*Goal*.
Output the part of the entries that opens with the line containing "The width and height of the screenshot is (1024, 576)." and closes with the line containing "tap(33, 177)" as a Markdown table with columns Row and Line, numbering the rows and leaving out blank lines.

(Saved data entries)
------------------------

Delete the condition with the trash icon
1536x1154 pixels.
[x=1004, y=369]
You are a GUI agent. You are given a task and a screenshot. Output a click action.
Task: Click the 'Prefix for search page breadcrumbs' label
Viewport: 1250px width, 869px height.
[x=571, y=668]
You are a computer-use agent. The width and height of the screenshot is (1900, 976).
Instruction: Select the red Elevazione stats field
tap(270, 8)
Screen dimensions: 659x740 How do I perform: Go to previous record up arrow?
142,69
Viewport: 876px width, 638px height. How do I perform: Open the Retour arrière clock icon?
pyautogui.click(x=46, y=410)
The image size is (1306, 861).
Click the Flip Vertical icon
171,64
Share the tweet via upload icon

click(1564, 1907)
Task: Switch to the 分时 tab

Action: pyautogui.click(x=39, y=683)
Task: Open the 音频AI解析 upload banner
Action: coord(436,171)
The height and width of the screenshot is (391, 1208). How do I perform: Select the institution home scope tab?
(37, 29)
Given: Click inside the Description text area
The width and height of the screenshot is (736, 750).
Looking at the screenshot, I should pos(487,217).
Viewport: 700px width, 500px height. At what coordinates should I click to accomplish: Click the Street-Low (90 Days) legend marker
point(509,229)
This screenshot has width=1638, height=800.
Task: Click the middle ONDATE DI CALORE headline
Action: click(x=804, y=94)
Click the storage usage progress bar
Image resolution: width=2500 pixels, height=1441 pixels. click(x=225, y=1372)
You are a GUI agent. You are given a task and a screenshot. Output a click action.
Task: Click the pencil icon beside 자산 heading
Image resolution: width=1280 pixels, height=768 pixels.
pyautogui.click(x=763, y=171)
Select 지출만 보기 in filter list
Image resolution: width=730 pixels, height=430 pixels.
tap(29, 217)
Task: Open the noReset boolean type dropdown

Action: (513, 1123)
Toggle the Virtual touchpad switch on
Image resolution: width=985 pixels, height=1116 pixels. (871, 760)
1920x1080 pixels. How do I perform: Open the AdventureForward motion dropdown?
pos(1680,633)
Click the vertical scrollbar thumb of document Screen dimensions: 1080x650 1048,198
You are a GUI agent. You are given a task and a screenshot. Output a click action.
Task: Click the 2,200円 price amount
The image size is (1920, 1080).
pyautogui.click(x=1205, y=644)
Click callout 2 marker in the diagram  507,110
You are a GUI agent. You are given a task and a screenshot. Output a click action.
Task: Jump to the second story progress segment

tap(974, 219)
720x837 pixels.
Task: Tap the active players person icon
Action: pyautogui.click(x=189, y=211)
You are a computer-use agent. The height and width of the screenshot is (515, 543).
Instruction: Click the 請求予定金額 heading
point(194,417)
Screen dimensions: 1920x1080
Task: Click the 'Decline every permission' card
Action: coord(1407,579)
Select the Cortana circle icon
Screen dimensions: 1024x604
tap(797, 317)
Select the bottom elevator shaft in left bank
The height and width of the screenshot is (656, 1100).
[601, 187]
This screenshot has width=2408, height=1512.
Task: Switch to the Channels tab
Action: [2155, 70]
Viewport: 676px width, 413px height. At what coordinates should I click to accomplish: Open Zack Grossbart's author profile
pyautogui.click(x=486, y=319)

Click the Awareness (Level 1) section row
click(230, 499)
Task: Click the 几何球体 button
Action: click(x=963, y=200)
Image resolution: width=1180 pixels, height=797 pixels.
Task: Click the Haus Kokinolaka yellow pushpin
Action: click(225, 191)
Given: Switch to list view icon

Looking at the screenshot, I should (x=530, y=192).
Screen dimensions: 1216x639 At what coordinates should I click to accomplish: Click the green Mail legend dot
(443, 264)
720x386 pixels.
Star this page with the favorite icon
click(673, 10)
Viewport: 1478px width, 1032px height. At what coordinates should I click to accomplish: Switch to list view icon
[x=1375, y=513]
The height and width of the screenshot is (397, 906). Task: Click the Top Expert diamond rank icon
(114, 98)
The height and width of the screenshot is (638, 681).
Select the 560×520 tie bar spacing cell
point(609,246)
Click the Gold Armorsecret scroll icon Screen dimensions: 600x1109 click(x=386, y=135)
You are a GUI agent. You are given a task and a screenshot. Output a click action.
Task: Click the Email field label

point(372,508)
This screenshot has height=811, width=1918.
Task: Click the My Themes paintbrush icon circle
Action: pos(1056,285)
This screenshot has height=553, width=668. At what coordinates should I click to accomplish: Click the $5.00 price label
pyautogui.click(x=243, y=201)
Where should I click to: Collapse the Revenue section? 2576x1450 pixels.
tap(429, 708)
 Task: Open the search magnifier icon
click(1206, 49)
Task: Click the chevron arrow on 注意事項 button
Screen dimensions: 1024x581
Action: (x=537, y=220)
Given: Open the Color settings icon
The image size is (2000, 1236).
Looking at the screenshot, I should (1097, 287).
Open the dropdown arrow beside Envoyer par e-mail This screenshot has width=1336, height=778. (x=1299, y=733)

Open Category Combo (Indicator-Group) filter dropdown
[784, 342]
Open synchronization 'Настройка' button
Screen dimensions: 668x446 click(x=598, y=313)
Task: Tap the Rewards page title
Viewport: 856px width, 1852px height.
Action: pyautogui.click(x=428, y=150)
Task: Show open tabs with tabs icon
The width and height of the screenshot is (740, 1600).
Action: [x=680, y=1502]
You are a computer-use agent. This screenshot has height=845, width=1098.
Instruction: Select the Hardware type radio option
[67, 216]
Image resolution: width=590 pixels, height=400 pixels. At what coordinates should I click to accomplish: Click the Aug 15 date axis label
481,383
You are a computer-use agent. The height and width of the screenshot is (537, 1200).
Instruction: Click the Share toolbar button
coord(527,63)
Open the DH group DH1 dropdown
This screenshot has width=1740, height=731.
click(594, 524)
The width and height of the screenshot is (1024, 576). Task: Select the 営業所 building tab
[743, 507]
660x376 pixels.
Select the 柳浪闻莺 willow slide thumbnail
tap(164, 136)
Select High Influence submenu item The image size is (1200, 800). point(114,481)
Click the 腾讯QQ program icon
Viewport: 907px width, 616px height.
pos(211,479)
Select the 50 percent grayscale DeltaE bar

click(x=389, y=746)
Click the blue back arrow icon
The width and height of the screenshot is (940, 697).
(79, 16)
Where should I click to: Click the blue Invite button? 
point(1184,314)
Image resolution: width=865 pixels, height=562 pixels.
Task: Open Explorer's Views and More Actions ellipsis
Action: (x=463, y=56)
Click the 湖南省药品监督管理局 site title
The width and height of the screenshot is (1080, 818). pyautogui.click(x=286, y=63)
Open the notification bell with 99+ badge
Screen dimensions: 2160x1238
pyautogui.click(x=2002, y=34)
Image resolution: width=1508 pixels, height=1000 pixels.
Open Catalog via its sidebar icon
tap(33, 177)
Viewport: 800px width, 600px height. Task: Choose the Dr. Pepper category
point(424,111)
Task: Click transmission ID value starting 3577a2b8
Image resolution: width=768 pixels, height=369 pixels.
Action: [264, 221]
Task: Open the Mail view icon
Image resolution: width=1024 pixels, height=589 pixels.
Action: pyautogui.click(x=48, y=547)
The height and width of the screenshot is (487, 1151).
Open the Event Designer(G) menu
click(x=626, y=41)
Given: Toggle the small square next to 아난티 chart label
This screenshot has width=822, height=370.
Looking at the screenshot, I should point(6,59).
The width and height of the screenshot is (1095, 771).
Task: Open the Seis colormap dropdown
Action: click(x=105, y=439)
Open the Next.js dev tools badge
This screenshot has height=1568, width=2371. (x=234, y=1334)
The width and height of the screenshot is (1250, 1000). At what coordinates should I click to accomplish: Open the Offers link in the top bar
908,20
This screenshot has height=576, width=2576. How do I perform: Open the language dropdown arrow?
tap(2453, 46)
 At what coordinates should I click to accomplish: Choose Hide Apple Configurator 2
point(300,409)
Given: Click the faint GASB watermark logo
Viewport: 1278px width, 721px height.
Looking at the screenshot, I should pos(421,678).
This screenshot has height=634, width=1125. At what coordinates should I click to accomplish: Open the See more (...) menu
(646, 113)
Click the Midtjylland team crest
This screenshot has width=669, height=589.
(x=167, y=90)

------------------------

*Reply*.
| Row | Line |
|---|---|
| 1 | The width and height of the screenshot is (1024, 576). Task: Select the 営業所 building tab |
| 2 | [743, 507] |
| 3 | 660x376 pixels. |
| 4 | Select the 柳浪闻莺 willow slide thumbnail |
| 5 | tap(164, 136) |
| 6 | Select High Influence submenu item The image size is (1200, 800). point(114,481) |
| 7 | Click the 腾讯QQ program icon |
| 8 | Viewport: 907px width, 616px height. |
| 9 | pos(211,479) |
| 10 | Select the 50 percent grayscale DeltaE bar |
| 11 | click(x=389, y=746) |
| 12 | Click the blue back arrow icon |
| 13 | The width and height of the screenshot is (940, 697). |
| 14 | (79, 16) |
| 15 | Where should I click to: Click the blue Invite button?  |
| 16 | point(1184,314) |
| 17 | Image resolution: width=865 pixels, height=562 pixels. |
| 18 | Task: Open Explorer's Views and More Actions ellipsis |
| 19 | Action: (x=463, y=56) |
| 20 | Click the 湖南省药品监督管理局 site title |
| 21 | The width and height of the screenshot is (1080, 818). pyautogui.click(x=286, y=63) |
| 22 | Open the notification bell with 99+ badge |
| 23 | Screen dimensions: 2160x1238 |
| 24 | pyautogui.click(x=2002, y=34) |
| 25 | Image resolution: width=1508 pixels, height=1000 pixels. |
| 26 | Open Catalog via its sidebar icon |
| 27 | tap(33, 177) |